▶ [WHAT THE TASK ASKS]
Every line below that holds the word "resolution" must be listed.

▶ [GIVEN RECORDS]
☆ ☆ ☆ ☆
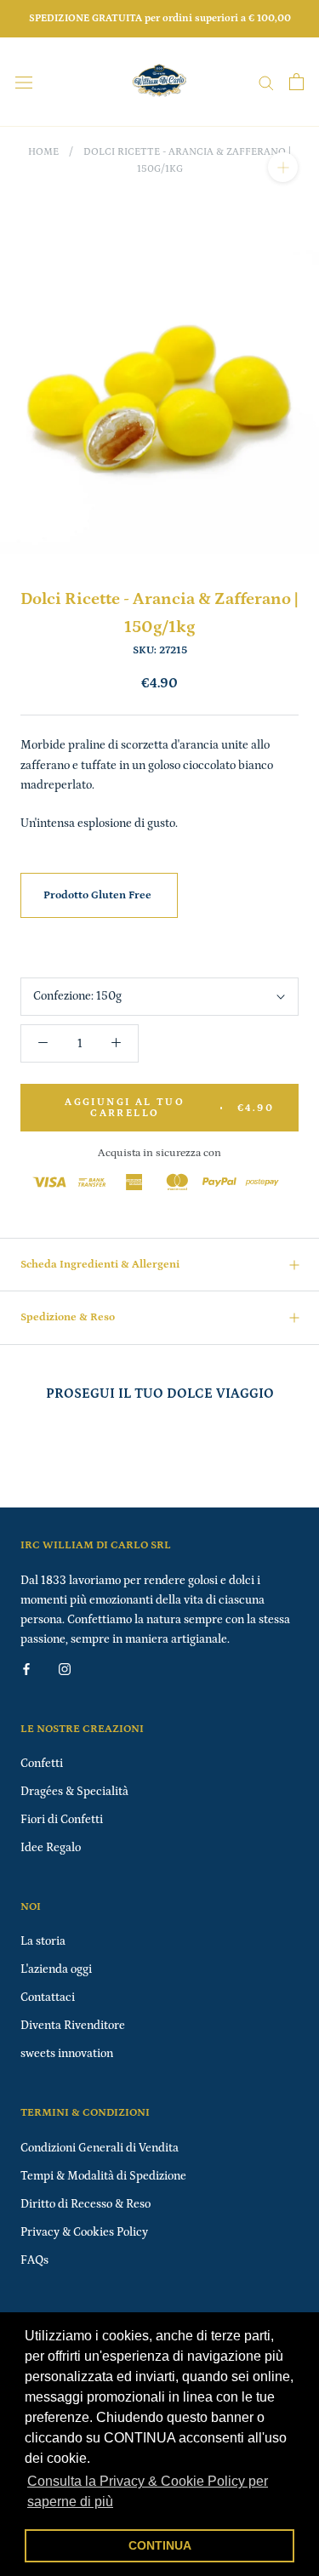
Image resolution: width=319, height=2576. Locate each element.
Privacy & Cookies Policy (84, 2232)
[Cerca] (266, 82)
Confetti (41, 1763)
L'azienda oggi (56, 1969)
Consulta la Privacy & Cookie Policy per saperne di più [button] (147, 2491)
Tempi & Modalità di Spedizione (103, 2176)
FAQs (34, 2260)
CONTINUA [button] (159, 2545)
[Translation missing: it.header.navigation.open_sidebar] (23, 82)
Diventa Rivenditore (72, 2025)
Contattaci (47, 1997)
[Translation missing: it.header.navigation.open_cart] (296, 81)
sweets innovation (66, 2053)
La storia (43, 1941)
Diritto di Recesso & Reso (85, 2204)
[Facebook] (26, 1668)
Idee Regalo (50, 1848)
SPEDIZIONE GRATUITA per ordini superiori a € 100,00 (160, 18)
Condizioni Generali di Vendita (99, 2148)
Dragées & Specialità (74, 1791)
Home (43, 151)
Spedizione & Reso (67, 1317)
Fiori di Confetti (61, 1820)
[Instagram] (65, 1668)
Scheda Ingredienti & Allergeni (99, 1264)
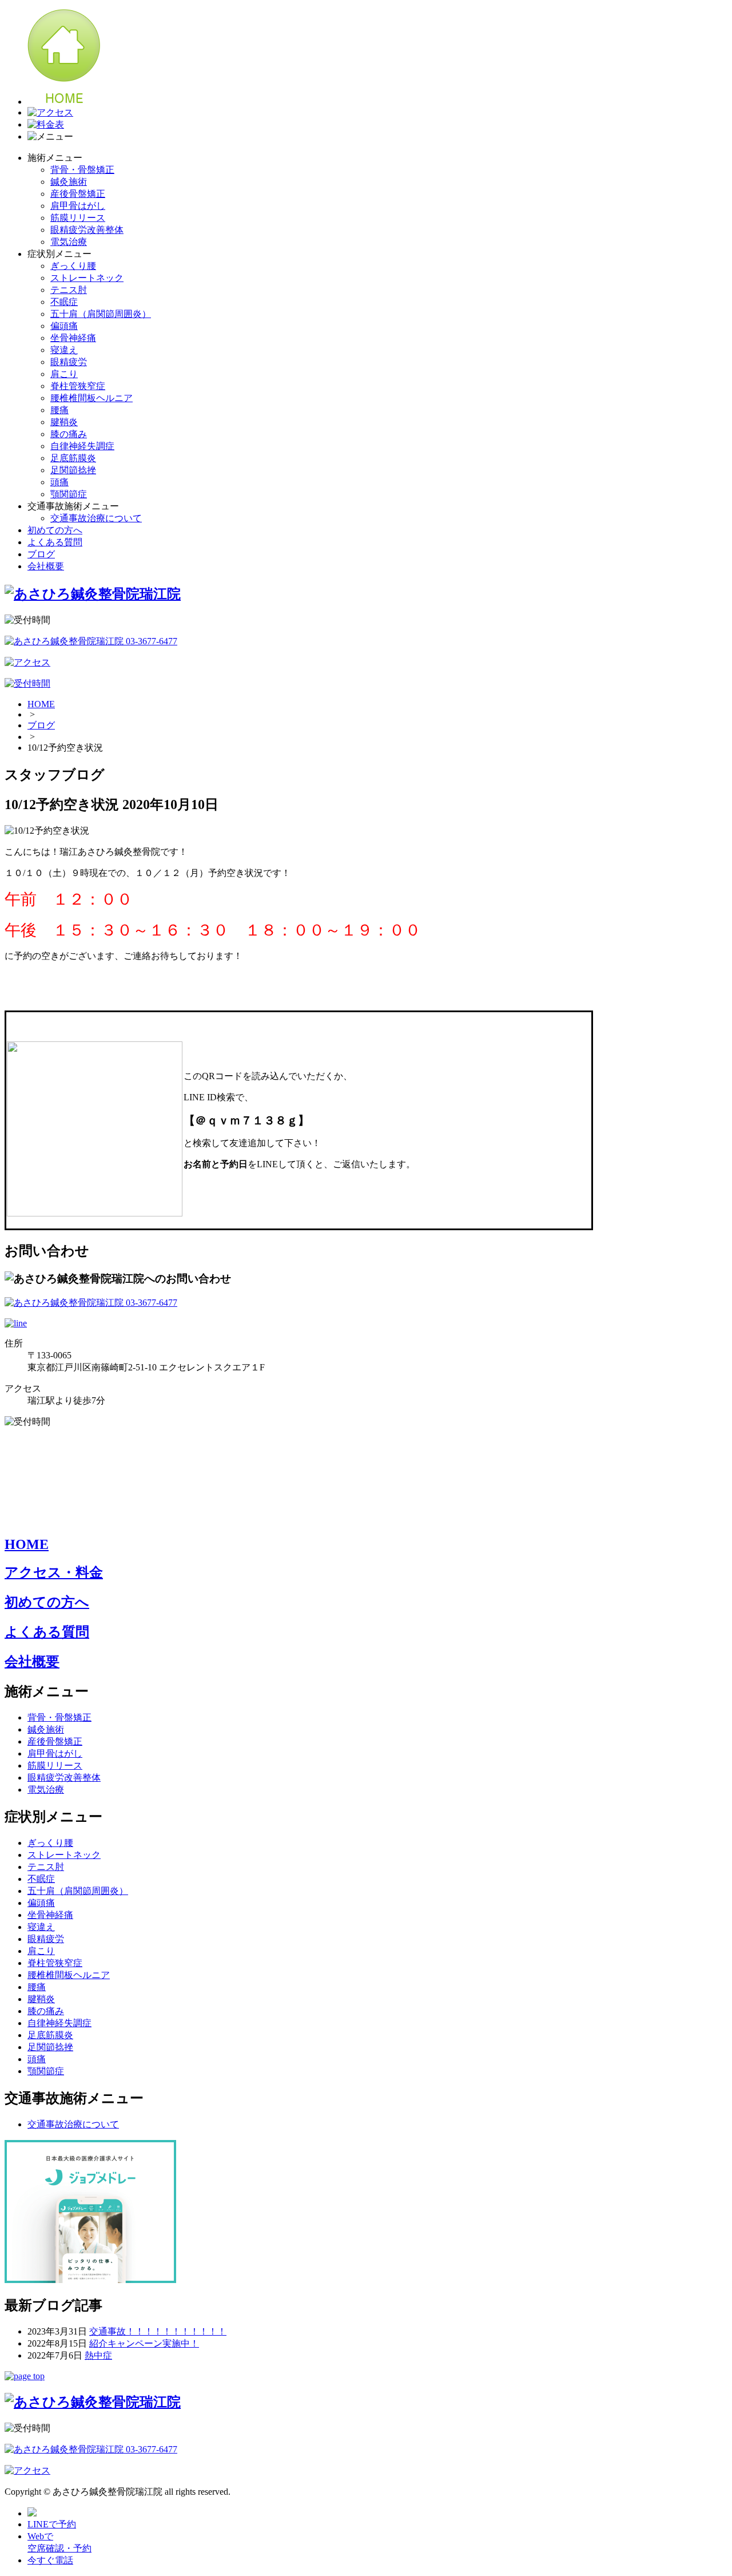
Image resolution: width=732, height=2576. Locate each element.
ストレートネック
☆ ☆ ☆ ☆
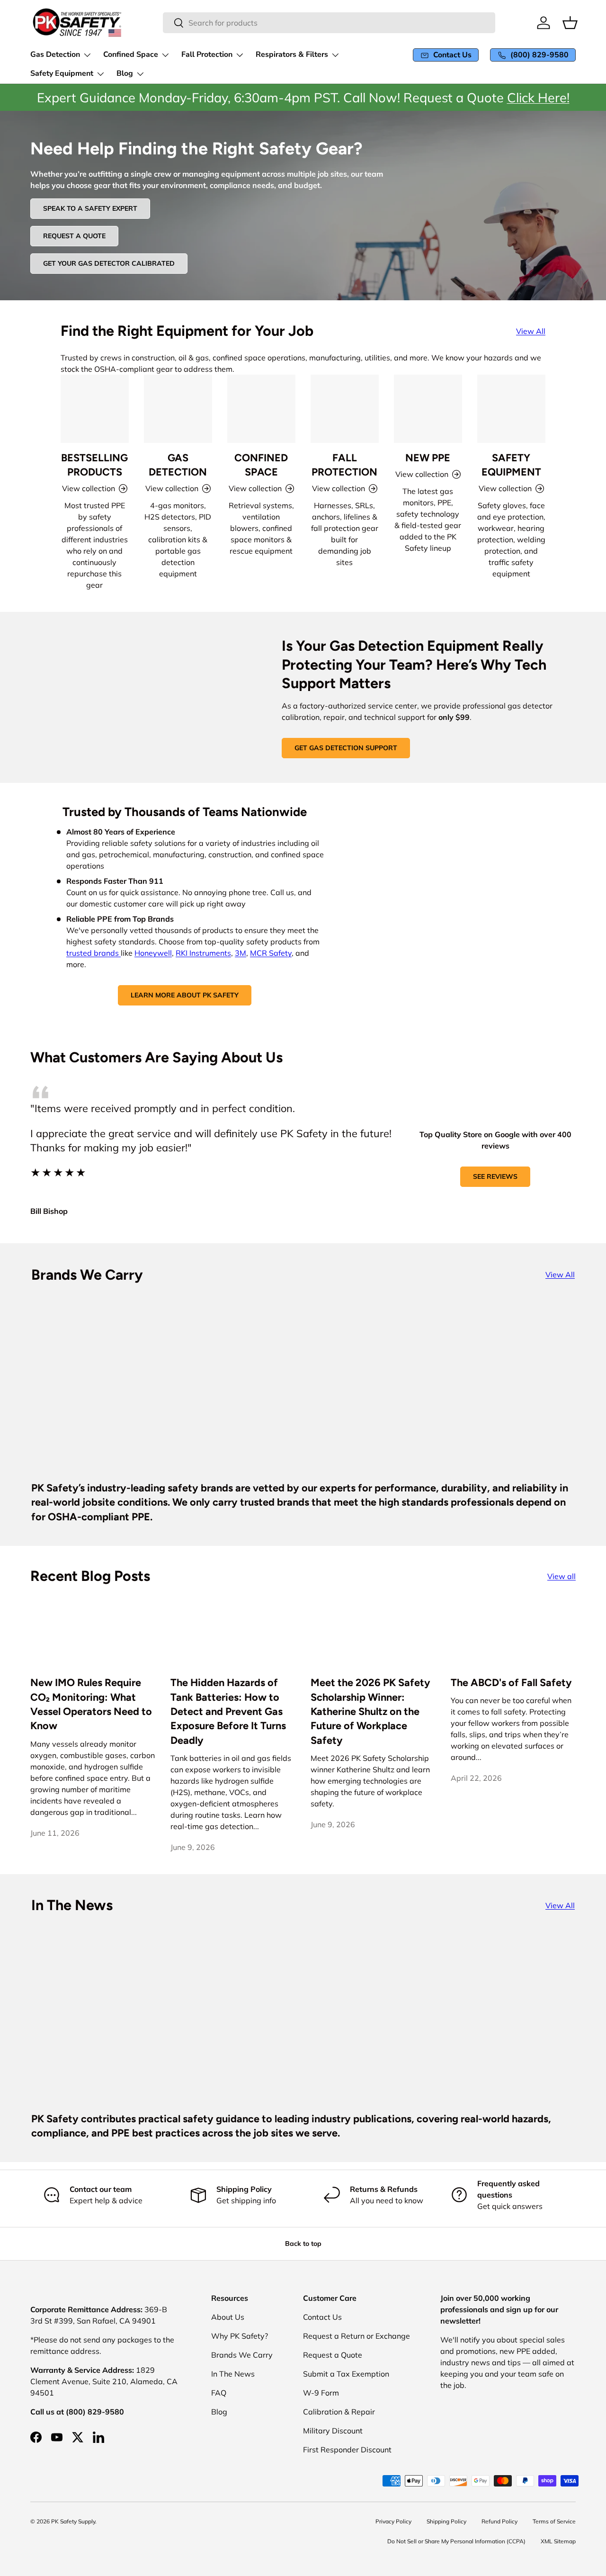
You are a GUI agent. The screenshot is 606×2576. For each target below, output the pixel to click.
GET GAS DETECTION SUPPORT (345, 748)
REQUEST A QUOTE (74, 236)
☆ ☆ ☆ ☆
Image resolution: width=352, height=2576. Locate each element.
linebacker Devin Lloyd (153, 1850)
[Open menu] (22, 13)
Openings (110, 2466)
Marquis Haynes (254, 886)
☆ ☆ ☆ ☆
▶ [RESULT OF THE TASK]
Image resolution: width=319, height=2576. Locate each element.
Image resolution: width=732, height=2576. Locate each element.
Image resolution: width=352, height=2576. Locate each element.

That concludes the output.